• _RECORDS SUPPLIED_
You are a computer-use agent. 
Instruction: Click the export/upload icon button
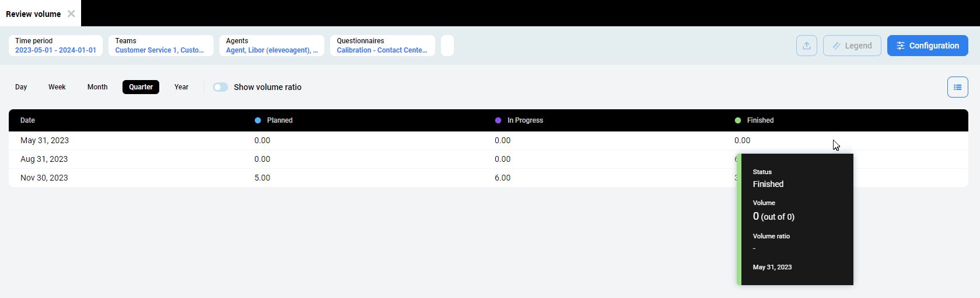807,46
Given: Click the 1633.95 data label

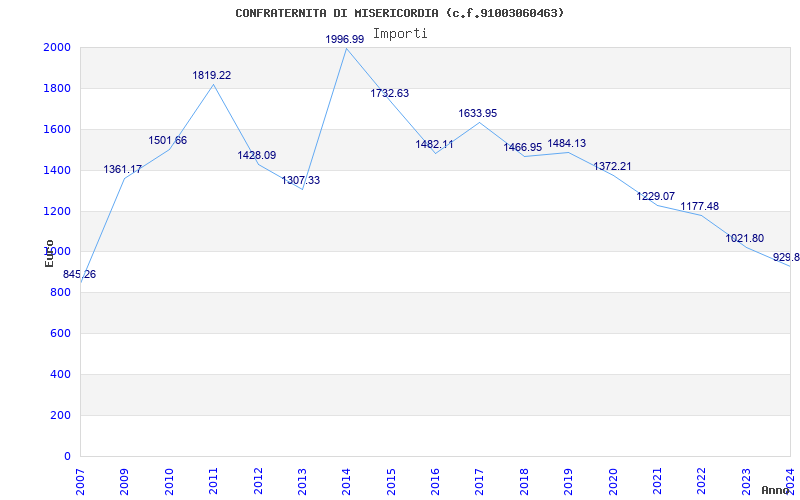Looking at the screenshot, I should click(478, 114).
--
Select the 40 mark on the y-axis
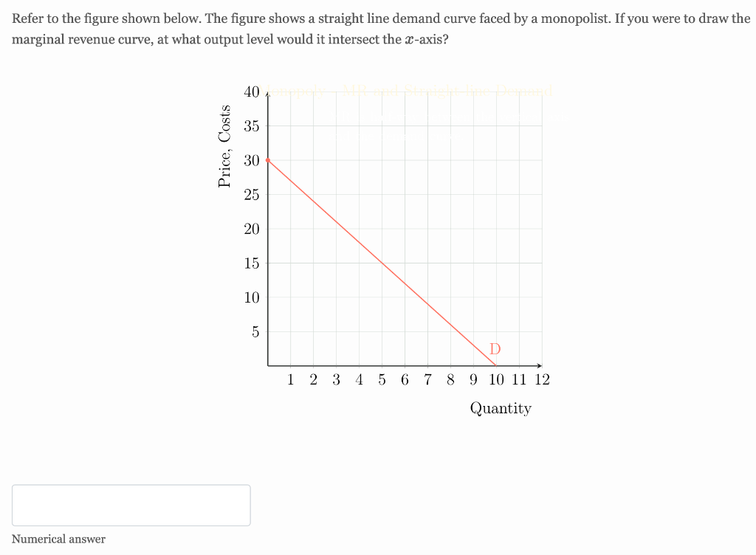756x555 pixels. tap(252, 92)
==
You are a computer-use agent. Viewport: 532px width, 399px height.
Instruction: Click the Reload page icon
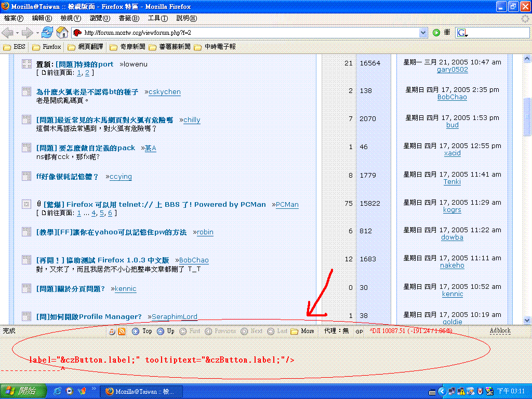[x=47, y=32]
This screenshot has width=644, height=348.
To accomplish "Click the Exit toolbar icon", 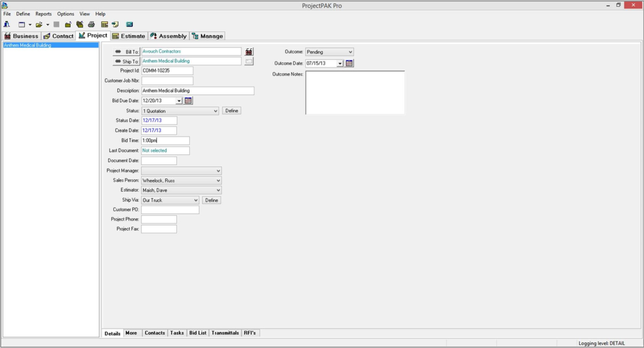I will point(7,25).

• _WORK REQUIRED_
Search the records for the string "agent" and report each line that has it.

• _ANSWER BOX_
You are a computer-use agent. 
You are a computer-use agent. Viewport: 532px width, 399px height.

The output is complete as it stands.